Mãos limpas para manusear os alimentos

Antes de manusear um alimento, lavar as mãos é premissa básica quando se fala em segurança microbiológica. As mãos carregam uma infinidade de bactérias e podem ser a via direta para as Doenças Transmitidas por Alimentos (DTA's).

A importância desse hábito é tamanha que a Organização Mundial de Saúde (OMS) instituiu, em 2008, o Dia Mundial de Lavar as Mãos. A recomendação é válida para uma série de ocasiões, sendo o manuseio correto dos alimentos apenas uma delas.

Segundo a Profa. Dra. Larissa Morais, as DTA's causam náusea, vômito, diarreia e dor de cabeça. Algumas toxinas produzidas por essas bactérias estão associadas também a sérios problemas de saúde.

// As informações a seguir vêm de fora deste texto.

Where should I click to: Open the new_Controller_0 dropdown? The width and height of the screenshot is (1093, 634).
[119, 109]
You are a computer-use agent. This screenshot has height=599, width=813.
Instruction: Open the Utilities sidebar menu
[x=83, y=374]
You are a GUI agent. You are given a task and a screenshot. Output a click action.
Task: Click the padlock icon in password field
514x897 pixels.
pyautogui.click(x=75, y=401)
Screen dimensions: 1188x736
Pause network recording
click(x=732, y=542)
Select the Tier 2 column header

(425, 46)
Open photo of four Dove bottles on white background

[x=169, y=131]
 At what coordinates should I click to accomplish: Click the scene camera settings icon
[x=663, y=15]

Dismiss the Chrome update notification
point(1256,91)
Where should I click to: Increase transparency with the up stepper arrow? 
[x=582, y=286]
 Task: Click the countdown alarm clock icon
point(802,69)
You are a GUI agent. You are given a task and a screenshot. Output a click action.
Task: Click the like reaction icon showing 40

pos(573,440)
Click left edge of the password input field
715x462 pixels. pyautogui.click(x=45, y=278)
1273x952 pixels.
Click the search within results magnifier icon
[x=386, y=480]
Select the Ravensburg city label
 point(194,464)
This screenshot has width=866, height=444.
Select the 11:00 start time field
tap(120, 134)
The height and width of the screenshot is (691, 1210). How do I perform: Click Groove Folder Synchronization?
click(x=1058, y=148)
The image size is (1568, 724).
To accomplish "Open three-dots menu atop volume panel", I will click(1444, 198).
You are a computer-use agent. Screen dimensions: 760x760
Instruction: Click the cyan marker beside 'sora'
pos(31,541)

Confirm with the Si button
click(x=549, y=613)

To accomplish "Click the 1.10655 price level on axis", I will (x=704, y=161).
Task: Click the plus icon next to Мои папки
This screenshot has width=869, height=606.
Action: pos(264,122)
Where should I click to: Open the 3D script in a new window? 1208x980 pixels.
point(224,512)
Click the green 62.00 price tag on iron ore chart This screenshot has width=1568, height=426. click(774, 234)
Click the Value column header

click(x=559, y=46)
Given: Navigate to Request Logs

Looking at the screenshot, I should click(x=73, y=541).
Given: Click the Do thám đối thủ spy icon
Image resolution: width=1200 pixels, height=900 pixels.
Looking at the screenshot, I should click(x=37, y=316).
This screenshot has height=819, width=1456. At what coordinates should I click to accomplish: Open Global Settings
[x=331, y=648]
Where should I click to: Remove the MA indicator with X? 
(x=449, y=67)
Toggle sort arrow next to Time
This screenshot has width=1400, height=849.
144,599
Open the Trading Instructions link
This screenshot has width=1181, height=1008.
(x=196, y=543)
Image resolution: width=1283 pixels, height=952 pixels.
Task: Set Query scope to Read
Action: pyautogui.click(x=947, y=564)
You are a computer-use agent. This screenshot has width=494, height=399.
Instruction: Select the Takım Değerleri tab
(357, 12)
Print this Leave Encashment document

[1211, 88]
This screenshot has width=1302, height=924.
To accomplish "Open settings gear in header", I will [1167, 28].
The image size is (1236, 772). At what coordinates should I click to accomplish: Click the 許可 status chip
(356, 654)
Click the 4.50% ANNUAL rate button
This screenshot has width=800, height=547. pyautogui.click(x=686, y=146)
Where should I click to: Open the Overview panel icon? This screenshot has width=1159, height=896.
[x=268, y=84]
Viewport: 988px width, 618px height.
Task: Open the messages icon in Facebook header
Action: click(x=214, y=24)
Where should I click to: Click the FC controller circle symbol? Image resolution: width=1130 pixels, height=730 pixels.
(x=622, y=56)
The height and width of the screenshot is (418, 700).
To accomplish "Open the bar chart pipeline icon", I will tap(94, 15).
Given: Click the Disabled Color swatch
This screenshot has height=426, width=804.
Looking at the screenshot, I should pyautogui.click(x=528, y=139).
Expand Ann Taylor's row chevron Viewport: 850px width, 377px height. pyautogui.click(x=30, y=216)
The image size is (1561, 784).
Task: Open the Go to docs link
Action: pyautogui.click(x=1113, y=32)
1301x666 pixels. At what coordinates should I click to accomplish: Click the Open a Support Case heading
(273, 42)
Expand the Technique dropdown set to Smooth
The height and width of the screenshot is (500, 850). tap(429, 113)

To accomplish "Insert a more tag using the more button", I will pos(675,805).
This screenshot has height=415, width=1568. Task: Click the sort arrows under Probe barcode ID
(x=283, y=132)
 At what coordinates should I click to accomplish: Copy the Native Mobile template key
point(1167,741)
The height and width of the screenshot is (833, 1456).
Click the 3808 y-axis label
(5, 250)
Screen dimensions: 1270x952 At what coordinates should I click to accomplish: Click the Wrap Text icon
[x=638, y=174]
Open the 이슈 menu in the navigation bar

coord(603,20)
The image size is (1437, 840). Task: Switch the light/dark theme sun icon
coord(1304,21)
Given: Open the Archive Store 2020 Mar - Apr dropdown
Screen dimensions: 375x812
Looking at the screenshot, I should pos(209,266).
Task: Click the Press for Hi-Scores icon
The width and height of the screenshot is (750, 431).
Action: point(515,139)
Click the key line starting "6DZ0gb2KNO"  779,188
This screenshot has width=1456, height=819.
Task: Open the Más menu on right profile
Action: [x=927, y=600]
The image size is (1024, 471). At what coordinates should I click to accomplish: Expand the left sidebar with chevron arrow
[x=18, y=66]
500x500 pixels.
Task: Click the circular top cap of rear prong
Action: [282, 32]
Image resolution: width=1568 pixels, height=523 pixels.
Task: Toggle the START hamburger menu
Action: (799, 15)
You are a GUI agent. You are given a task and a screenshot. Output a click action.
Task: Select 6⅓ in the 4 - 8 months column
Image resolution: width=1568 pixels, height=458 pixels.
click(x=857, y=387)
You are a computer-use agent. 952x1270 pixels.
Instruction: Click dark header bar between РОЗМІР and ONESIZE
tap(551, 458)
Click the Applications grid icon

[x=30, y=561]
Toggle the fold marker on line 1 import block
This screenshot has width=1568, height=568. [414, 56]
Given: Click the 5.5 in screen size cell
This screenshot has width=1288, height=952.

"Parte dos abortos espontâneos são associados a alimentos crus ou mal cozidos", afirma a tecnóloga de alimentos.

A multiplicação das bactérias acontece muito rápido, dai a necessidade de observar as condições de armazenamento (tempo e temperatura). "Evitar deixar alimentos em temperatura ambiente. Uma prática comum é descansar o alimento 'em cima do fogão' por varias horas", alerta a tecnóloga de alimentos.